→ **TASK INSTRUCTIONS**:
In the part that opens with the line containing "Click the 'certification" and closes with the line containing "coord(577,41)", change "computer-use agent" to "screen assistant" and leave everything else as it is. Write out only those lines, without the pictures.

→ **MATERIAL SUPPLIED**:
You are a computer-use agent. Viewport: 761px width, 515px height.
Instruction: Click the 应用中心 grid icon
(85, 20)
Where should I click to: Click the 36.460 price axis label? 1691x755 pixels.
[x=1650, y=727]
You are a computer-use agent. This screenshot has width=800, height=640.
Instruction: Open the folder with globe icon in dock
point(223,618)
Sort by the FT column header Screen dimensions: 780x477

--

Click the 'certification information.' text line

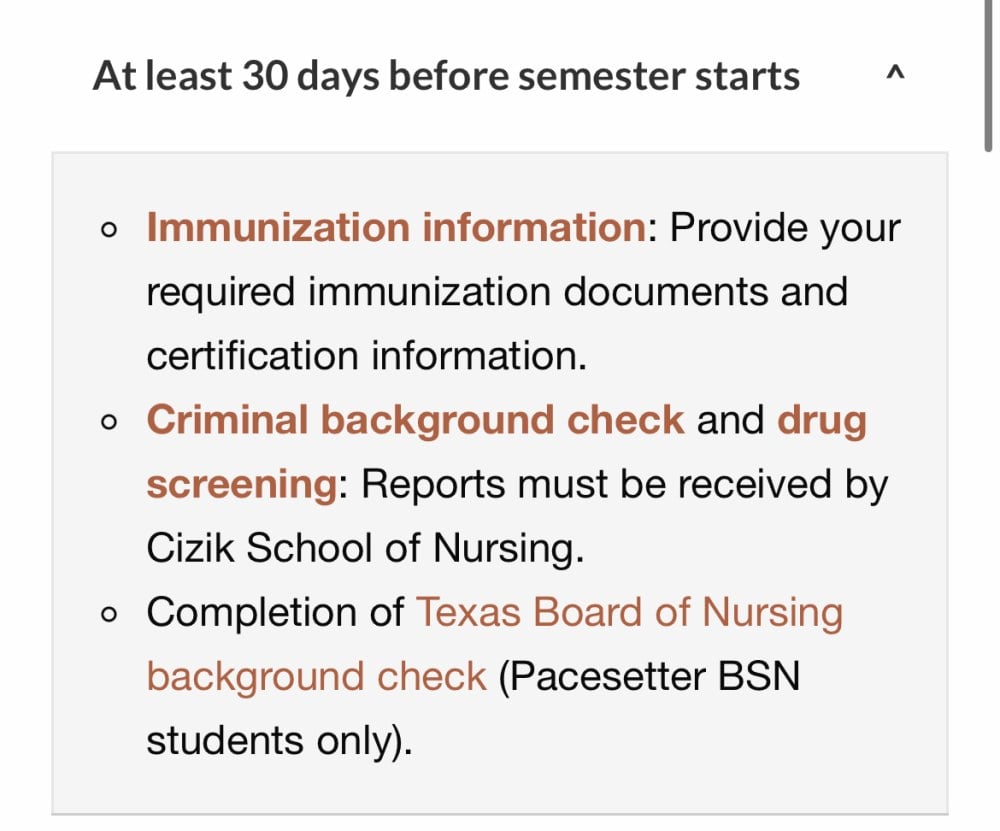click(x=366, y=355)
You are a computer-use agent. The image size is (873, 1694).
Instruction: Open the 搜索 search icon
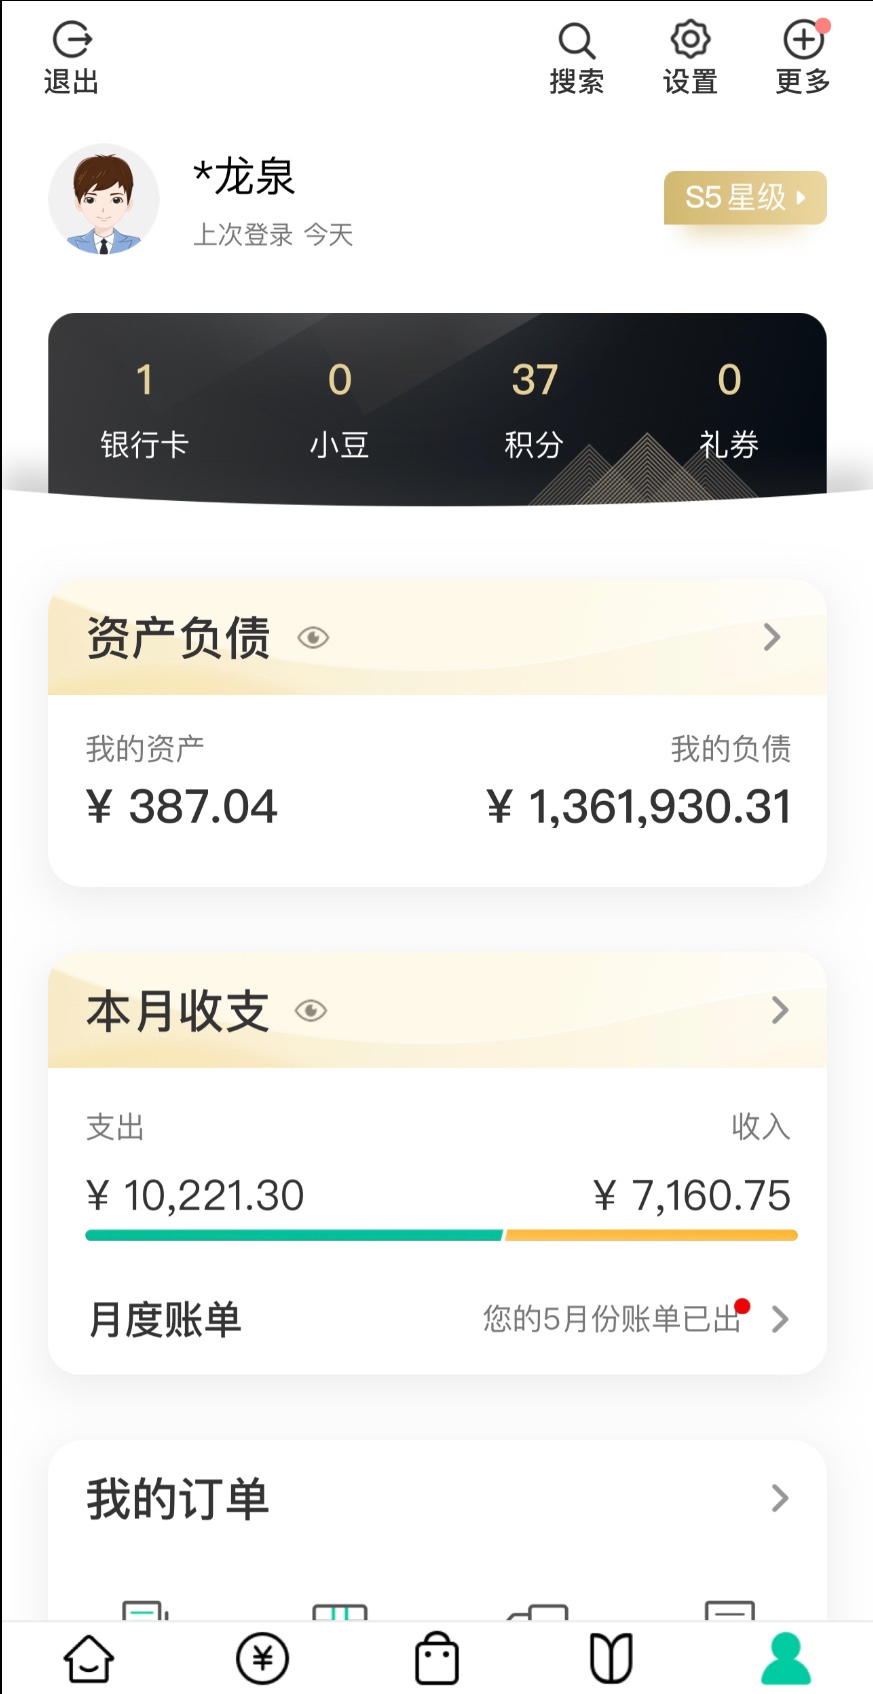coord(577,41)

→ **SOLUTION TO THE EXERCISE**:
Click the 'certification information.' text line

click(x=366, y=355)
You are a screen assistant. The image size is (873, 1694).
Instruction: Open the 搜索 search icon
coord(577,41)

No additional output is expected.